## SELECTION
As a young kid Dogen had a similar problem. Although Buddhism offered a lot of valuable things, he found there was one seemingly simple question that none of the old Buddhist masters he encountered could answer to his satisfaction. Buddhism says that all beings are perfect as they are, with nothing lacking and nothing extra. But it also recommends doing a lot of difficult stuff to try and realize this fact. Different sects of Buddhism recommend different stuff to do — some want you to chant, others want you to meditate, others want you to memorize a lot of stuff out of old books — but they all require you to do things, most of which aren’t a big barrel o’ fun. Why? That’s all Dogen wanted to know. If we’re already perfect, why do we need all this Buddhist practice to understand that? Why not just sit around messing with your PlayStation? It doesn’t make any difference anyhow. Right?
In spite of his lingering doubts, Dogen was impressed enough with Buddhism that by the time he was twelve, he became a monk. He studied for a time at a temple called Enryaku, which was part of the Tendai sect, an esoteric line of Buddhism with lots of mudras and mandalas — weird gestures and symbols that are supposed to have mystical meaning and power. He stayed there for three years but eventually found no satisfactory answer to his question. But when he was hanging out at the temple across the street from Enryaku — a place called Miidera (or sometimes Onjyoji for those keeping score at home) — he heard about a teacher in Kyoto named Eisai who lived at a temple called Kenninji.
Kenninji was, at the time, Japan’s head temple of the Rinzai sect of Zen Buddhism. Zen was a sect of Buddhism that attempted to strip away a lot of the elaborate ritual that had grown up around the teachings since Buddha’s death to find the essential practice. Eisai was supposed to be pretty wise. So Dogen went to his place and put his question to him.* Eisai answered, “I don’t know anything about Buddhas of the past, present, or future. But I know that cats exist, and I know that cows exist.” Eisai’s answer struck Dogen as extraordinarily practical.
Now hold up a second,’cuz I know what you’re thinking — they were both nuts! But let’s look at Eisai’s answer again. It’s not just some Monty Python–type wisecrack. Everything else Dogen had heard was all caught up in theory and intellectualization. Eisai, however, answered on the basis of his own experience. Buddhas of the past, present, and future were matters of theory and speculation. But Eisai himself had seen cats. They probably hung around the temple, as cats often do at Japanese monasteries, and he’d seen cows. Those he could confirm. Eisai wasn’t interested in theoretical speculation. He was interested in reality.
This was the same thing I discovered when I encountered my first Buddhist teacher, Tim McCarthy. I came to him with loads of deep questions about the meaning of life, heaven, hell, God, and all that stuff. But he had no answers. Well, I shouldn’t say no answers. See, I had already come across a few dozen sets of answers to my questions, from Christians, from Hare Krishnas, from New Agers, from scientists, from punk rock philosophers.

[Dataset rows]
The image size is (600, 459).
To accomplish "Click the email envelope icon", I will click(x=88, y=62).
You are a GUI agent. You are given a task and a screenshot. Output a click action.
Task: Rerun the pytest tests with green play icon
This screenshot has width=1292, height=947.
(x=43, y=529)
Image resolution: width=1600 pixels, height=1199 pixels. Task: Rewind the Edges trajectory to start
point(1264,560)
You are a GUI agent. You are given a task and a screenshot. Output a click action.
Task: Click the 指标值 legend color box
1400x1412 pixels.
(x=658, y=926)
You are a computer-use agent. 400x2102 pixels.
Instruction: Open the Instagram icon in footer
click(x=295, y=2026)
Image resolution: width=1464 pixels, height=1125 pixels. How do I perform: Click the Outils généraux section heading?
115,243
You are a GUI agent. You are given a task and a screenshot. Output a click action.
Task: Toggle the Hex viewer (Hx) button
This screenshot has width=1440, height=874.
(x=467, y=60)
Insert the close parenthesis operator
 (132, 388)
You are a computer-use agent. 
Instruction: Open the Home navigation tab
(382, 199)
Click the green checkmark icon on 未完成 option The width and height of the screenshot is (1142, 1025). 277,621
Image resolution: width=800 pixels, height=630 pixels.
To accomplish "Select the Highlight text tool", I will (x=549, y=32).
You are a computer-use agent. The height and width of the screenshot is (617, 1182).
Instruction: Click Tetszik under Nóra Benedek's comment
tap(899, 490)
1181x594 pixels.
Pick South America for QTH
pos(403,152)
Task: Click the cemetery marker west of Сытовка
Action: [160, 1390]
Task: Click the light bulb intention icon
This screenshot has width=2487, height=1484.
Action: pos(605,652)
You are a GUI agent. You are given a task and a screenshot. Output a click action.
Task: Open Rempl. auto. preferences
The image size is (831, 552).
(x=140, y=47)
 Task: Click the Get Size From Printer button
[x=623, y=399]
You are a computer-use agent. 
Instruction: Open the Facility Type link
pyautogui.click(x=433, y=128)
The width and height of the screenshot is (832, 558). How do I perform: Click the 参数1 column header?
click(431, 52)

## CHALLENGE 1
Answer the following questions using the passage about Dogen:
(a) At what age did Dogen become a monk?
(b) How long did Dogen remain at Enryaku?
(c) Of which sect was Kenninji the head temple in Japan at that time?
## CHALLENGE 2
Condense the paragraph of the passage about Dogen that opens with "Kenninji was, at the time" into a bulleted list that keeps its main facts.
## CHALLENGE 3
Extend the passage about Dogen, beginning immediately after its final sentence.

## WRITTEN REPLY 1
(a) Twelve.
(b) Three years.
(c) The Rinzai sect of Zen Buddhism.

## WRITTEN REPLY 2
- Kenninji was then Japan's head temple of the Rinzai sect of Zen Buddhism.
- Zen sought to strip away the elaborate ritual that had grown up around the teachings since Buddha's death in order to find the essential practice.
- Eisai was reputed to be wise, so Dogen went to him and put his question to him.
- Eisai replied that he knew nothing about Buddhas of the past, present, or future, but knew that cats and cows exist.
- Dogen found this answer extraordinarily practical.

## WRITTEN REPLY 3
But none of those answers was any good at all. I couldn’t believe in them even when I tried. Tim, on the other hand, made no attempt to fix reality in place and explain it all away with some formula like those guys had. That, in itself, was his answer — that you cannot possibly nail down the answers to questions like that and that it’s a waste of energy even to try. But he wasn’t a nihilist either. I’d already run into plenty of those, and their attitude of just saying screw it to everything and basically giving up was as unappealing to me as the idea of sitting in church pews listening to a bunch of old stories being repeated over and over and over again. Buddhism was different.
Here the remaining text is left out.